● PROBLEM TO SOLVE
Transcribe each line of the records below exactly, excluding any embedded images.

● TASK MATERIAL
-----
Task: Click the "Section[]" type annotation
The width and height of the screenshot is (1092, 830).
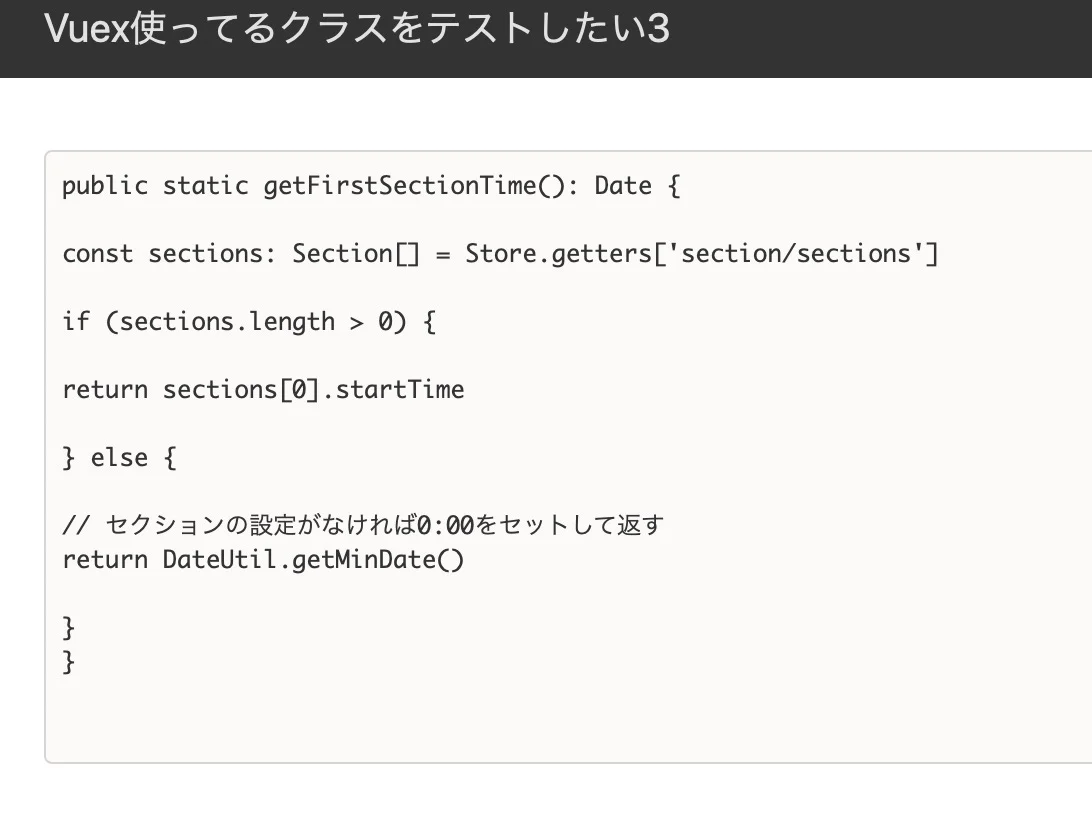Action: tap(357, 253)
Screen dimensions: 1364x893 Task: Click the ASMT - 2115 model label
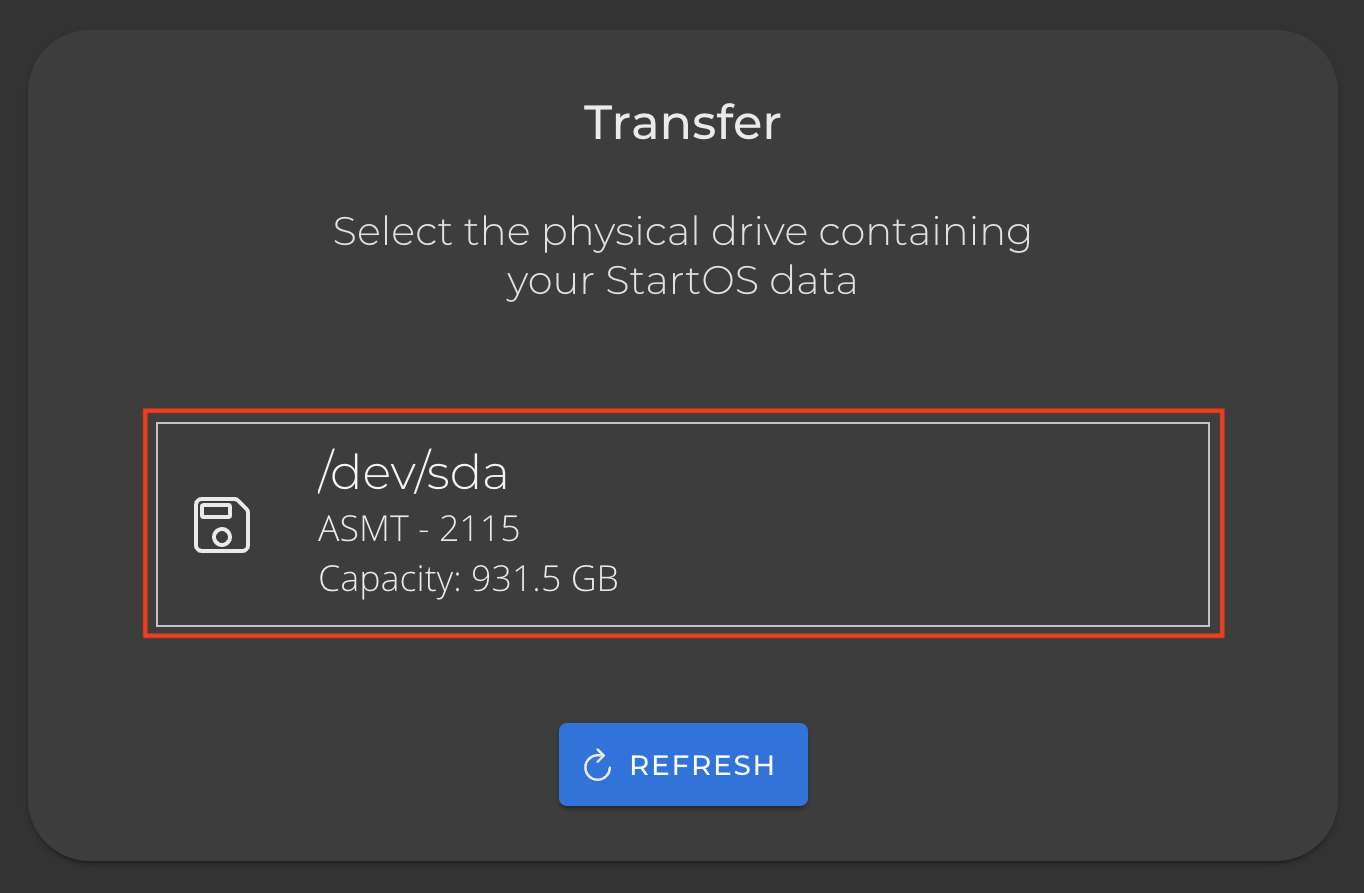point(419,528)
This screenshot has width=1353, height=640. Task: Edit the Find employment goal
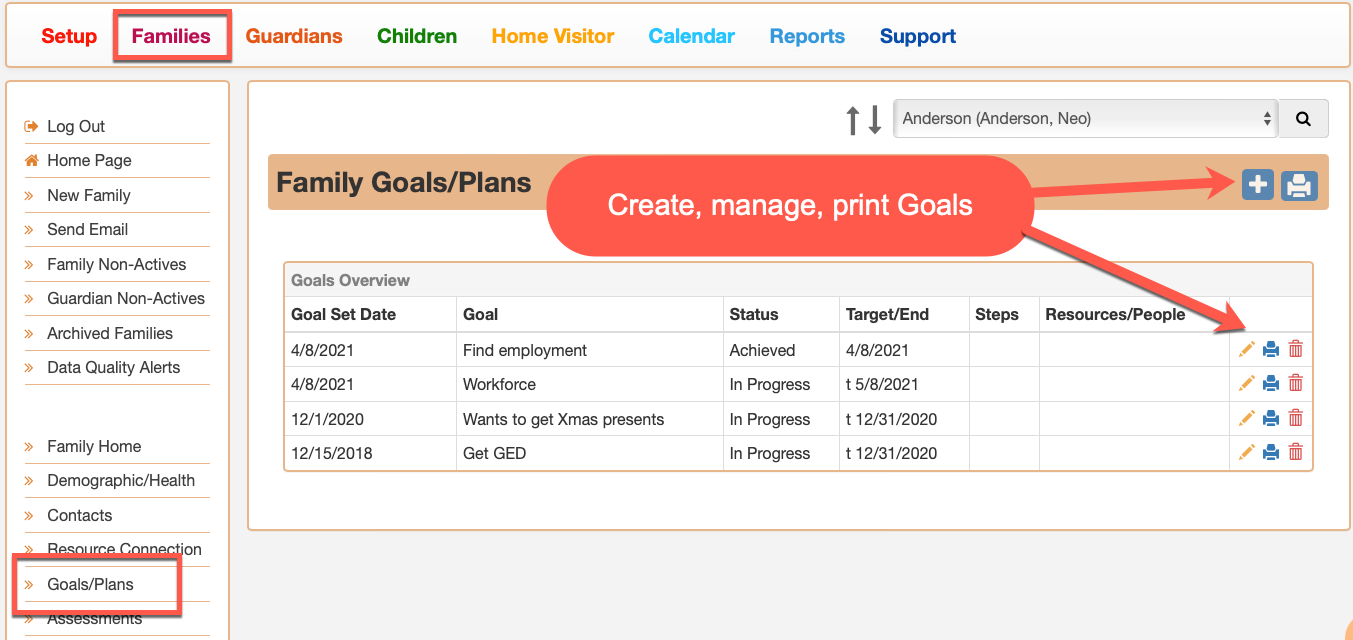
-----
● SOLUTION BELOW
Task: Click the "Section[]" type annotation
The width and height of the screenshot is (1092, 830).
Action: tap(357, 253)
Screen dimensions: 1364x893 Task: Click the ASMT - 2115 model label
point(419,528)
This screenshot has width=1353, height=640. Task: Edit the Find employment goal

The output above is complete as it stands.